** begin **

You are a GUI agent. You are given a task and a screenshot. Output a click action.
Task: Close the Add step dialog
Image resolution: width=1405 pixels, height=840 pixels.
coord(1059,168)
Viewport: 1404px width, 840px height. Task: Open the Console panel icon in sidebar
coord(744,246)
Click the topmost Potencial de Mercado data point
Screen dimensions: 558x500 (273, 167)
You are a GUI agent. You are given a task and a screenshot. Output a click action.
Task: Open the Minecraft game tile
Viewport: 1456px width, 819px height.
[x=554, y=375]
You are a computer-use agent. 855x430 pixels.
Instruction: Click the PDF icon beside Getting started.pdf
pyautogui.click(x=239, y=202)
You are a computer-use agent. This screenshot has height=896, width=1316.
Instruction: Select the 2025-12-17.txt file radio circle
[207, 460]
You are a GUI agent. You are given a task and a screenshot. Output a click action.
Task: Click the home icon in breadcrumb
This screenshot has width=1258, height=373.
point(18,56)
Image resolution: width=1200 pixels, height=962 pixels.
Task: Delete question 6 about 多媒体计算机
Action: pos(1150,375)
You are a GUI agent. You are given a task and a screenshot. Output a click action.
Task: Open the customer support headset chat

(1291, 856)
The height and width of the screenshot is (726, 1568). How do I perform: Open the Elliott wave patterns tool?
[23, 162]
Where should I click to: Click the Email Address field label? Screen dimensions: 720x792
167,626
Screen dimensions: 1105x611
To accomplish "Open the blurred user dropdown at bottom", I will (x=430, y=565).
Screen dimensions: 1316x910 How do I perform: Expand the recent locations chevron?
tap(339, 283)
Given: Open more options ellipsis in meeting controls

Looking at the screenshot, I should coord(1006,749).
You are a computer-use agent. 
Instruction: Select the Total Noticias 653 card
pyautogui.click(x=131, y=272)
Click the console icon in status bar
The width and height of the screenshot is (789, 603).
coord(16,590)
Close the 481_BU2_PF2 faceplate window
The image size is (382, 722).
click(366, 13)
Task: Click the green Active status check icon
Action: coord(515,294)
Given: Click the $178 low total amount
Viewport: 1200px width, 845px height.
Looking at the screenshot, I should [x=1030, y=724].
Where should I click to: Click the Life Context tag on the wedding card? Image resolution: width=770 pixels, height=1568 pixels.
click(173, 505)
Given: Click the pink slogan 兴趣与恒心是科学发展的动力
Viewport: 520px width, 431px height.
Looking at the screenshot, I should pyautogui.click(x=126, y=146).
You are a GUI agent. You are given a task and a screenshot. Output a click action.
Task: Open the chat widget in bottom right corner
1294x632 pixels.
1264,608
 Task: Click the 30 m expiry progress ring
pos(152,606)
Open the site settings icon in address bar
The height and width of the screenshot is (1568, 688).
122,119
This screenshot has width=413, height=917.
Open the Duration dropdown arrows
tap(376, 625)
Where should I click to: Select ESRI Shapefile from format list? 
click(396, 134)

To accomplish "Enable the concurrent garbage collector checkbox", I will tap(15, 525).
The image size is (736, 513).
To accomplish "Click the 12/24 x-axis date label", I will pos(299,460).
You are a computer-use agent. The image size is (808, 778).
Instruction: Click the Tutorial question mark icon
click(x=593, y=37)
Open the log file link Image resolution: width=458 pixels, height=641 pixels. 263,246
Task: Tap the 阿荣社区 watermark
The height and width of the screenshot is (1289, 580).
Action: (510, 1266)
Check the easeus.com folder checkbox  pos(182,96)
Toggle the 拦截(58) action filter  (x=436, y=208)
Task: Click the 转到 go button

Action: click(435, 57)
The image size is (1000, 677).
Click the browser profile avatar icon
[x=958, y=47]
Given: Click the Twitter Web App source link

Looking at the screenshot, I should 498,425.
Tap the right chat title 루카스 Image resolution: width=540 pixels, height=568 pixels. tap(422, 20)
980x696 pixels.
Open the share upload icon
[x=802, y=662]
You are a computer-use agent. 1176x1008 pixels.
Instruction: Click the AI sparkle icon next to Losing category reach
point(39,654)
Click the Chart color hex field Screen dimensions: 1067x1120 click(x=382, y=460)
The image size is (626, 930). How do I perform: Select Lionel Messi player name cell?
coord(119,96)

** end **

TASK GOAL
Please reproduce all of the entries above word for word, line by line, with nothing changed.

TASK SOLUTION
You are a GUI agent. You are given a task and a screenshot. Output a click action.
Task: Close the Add step dialog
Image resolution: width=1405 pixels, height=840 pixels.
coord(1059,168)
Viewport: 1404px width, 840px height. Task: Open the Console panel icon in sidebar
coord(744,246)
Click the topmost Potencial de Mercado data point
Screen dimensions: 558x500 (273, 167)
You are a GUI agent. You are given a task and a screenshot. Output a click action.
Task: Open the Minecraft game tile
Viewport: 1456px width, 819px height.
[x=554, y=375]
You are a computer-use agent. 855x430 pixels.
Instruction: Click the PDF icon beside Getting started.pdf
pyautogui.click(x=239, y=202)
You are a computer-use agent. This screenshot has height=896, width=1316.
Instruction: Select the 2025-12-17.txt file radio circle
[207, 460]
You are a GUI agent. You are given a task and a screenshot. Output a click action.
Task: Click the home icon in breadcrumb
This screenshot has width=1258, height=373.
point(18,56)
Image resolution: width=1200 pixels, height=962 pixels.
Task: Delete question 6 about 多媒体计算机
Action: pos(1150,375)
You are a GUI agent. You are given a task and a screenshot. Output a click action.
Task: Open the customer support headset chat

(1291, 856)
The height and width of the screenshot is (726, 1568). How do I perform: Open the Elliott wave patterns tool?
[23, 162]
Where should I click to: Click the Email Address field label? Screen dimensions: 720x792
167,626
Screen dimensions: 1105x611
To accomplish "Open the blurred user dropdown at bottom", I will (x=430, y=565).
Screen dimensions: 1316x910 How do I perform: Expand the recent locations chevron?
tap(339, 283)
Given: Open more options ellipsis in meeting controls

Looking at the screenshot, I should coord(1006,749).
You are a computer-use agent. 
Instruction: Select the Total Noticias 653 card
pyautogui.click(x=131, y=272)
Click the console icon in status bar
The width and height of the screenshot is (789, 603).
coord(16,590)
Close the 481_BU2_PF2 faceplate window
The image size is (382, 722).
click(366, 13)
Task: Click the green Active status check icon
Action: coord(515,294)
Given: Click the $178 low total amount
Viewport: 1200px width, 845px height.
Looking at the screenshot, I should [x=1030, y=724].
Where should I click to: Click the Life Context tag on the wedding card? Image resolution: width=770 pixels, height=1568 pixels.
click(173, 505)
Given: Click the pink slogan 兴趣与恒心是科学发展的动力
Viewport: 520px width, 431px height.
Looking at the screenshot, I should pyautogui.click(x=126, y=146).
You are a GUI agent. You are given a task and a screenshot. Output a click action.
Task: Open the chat widget in bottom right corner
1294x632 pixels.
1264,608
 Task: Click the 30 m expiry progress ring
pos(152,606)
Open the site settings icon in address bar
The height and width of the screenshot is (1568, 688).
122,119
This screenshot has width=413, height=917.
Open the Duration dropdown arrows
tap(376, 625)
Where should I click to: Select ESRI Shapefile from format list? 
click(396, 134)

To accomplish "Enable the concurrent garbage collector checkbox", I will tap(15, 525).
The image size is (736, 513).
To accomplish "Click the 12/24 x-axis date label", I will pos(299,460).
You are a computer-use agent. The image size is (808, 778).
Instruction: Click the Tutorial question mark icon
click(x=593, y=37)
Open the log file link Image resolution: width=458 pixels, height=641 pixels. 263,246
Task: Tap the 阿荣社区 watermark
The height and width of the screenshot is (1289, 580).
Action: (510, 1266)
Check the easeus.com folder checkbox  pos(182,96)
Toggle the 拦截(58) action filter  (x=436, y=208)
Task: Click the 转到 go button

Action: click(435, 57)
The image size is (1000, 677).
Click the browser profile avatar icon
[x=958, y=47]
Given: Click the Twitter Web App source link

Looking at the screenshot, I should 498,425.
Tap the right chat title 루카스 Image resolution: width=540 pixels, height=568 pixels. tap(422, 20)
980x696 pixels.
Open the share upload icon
[x=802, y=662]
You are a computer-use agent. 1176x1008 pixels.
Instruction: Click the AI sparkle icon next to Losing category reach
point(39,654)
Click the Chart color hex field Screen dimensions: 1067x1120 click(x=382, y=460)
The image size is (626, 930). How do I perform: Select Lionel Messi player name cell?
coord(119,96)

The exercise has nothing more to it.